Arizona voters adopted the Clean Elections system of funding elections to increase public participation in government in a number of ways — to increase the number of candidates running for office, to increase the number of citizens involved in campaigns and to increase discussion of the issues.
It was designed to protect our public dollars by providing the minimum amount of money necessary to run a viable campaign and, with its matching funds provision, to allow candidates to respond to attacks. Permitting this response increases the amount of discussion of issues in a campaign.
The participating versus non-participating funding decision is individual to each race. We’ve seen candidates initially run and win with Clean Elections funding and then seek re-election with private funding once they have met “friends with money.” Likewise, we’ve seen incumbents initially elected with privately funded campaigns choose to run as Clean Elections candidates in subsequent elections.
Also, there are no guarantees. We’ve seen non-participating candidates outspent with and without the triggering of matching funds. And we’ve seen participating candidates outspent two and three to one by non-participating candidates
This citizens’ initiative is doing what it was designed to do — increasing the number of candidates running for office, increasing the number of citizens involved in campaigns and making contributions, and increasing the amount of debate. In 2008, two out of three candidates opted to participate. And the program enjoys an approval rating with the public of 80 percent.

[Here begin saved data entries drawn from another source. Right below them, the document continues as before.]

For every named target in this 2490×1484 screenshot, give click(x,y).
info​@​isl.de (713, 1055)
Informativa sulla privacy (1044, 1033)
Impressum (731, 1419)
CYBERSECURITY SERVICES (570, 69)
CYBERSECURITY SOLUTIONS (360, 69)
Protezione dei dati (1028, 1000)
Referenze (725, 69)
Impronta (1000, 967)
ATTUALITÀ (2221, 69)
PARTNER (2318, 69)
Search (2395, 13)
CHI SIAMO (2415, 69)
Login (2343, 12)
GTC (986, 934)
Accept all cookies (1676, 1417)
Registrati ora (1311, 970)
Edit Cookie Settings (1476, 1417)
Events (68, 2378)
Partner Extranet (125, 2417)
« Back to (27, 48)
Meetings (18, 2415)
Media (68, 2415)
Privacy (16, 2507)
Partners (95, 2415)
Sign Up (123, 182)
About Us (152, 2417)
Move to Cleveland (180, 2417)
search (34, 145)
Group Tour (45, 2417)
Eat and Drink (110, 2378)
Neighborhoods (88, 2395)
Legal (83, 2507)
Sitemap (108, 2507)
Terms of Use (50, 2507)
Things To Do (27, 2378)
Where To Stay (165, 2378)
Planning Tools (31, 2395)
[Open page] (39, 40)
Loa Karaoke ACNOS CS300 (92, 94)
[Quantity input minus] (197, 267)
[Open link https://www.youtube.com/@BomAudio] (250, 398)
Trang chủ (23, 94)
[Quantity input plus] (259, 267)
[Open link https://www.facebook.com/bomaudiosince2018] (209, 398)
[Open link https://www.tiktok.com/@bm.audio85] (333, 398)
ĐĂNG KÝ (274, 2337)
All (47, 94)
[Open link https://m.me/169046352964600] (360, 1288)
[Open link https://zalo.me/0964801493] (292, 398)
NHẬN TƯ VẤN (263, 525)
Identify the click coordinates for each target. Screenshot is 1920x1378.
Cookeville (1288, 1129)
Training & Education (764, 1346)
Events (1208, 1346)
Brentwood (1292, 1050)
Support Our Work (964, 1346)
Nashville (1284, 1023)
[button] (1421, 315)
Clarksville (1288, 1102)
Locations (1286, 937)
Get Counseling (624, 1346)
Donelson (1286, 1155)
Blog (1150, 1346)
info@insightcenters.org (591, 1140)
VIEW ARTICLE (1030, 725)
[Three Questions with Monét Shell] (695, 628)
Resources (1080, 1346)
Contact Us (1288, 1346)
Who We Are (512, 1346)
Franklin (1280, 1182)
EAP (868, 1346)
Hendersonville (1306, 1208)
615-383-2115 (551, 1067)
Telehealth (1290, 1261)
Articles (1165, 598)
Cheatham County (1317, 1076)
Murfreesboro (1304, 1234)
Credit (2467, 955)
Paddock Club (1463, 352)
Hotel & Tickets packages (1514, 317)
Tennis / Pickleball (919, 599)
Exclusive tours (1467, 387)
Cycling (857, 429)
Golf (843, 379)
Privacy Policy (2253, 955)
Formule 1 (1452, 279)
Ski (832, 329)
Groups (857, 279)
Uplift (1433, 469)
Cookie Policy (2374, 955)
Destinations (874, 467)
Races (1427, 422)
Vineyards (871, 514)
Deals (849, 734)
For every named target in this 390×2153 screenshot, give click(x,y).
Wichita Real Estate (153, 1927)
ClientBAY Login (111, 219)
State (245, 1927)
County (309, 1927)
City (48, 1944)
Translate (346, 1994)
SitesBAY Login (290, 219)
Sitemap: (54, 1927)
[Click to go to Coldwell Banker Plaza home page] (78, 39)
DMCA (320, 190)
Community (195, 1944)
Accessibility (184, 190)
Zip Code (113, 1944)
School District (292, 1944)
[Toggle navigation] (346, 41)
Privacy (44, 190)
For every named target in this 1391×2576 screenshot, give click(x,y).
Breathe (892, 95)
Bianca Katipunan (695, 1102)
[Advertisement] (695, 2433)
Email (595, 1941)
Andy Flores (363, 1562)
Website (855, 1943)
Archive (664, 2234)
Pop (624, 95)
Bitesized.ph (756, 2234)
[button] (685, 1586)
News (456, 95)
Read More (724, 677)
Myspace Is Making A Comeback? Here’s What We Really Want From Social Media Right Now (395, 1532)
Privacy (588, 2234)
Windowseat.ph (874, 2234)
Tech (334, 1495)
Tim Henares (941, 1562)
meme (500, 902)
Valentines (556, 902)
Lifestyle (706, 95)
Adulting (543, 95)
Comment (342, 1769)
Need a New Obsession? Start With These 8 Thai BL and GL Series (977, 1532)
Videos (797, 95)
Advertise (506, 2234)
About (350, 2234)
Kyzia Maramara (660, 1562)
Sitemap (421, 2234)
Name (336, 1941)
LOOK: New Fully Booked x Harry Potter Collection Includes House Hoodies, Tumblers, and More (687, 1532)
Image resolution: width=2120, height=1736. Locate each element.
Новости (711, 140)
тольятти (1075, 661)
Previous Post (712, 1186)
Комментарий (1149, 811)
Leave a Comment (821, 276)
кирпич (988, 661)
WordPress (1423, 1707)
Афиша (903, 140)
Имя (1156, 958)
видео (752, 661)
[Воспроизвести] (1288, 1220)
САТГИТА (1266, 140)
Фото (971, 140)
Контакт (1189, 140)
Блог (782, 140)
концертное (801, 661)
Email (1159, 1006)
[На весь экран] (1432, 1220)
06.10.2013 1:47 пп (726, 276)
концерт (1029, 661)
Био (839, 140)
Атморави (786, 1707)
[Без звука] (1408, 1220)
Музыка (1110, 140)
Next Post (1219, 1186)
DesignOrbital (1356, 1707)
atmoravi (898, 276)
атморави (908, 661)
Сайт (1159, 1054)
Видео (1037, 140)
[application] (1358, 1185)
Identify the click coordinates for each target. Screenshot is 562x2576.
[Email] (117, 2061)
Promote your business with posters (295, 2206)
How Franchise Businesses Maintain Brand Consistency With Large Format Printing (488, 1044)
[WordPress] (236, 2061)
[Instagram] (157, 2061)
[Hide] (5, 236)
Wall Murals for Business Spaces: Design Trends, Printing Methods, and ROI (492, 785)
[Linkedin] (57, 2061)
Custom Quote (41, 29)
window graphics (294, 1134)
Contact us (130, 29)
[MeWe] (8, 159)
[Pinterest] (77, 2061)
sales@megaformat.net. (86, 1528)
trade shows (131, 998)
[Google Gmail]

Even with, or perhaps because of, such accomplishments, opponents persist in throwing a dizzying array of epithets at Clean Elections, in filing lawsuits and in introducing bills in the Legislature to abolish or fatally alter the system. We can only surmise that they want to return Arizona to the “old days” — nothing “good” about them — with all of its special-interest money and the perception, if not the fact, of corruption.
Clean Elections is democracy at work, and it’s a success story.
—Ann Eschinger is president of the Clean Elections Institute Action Fund.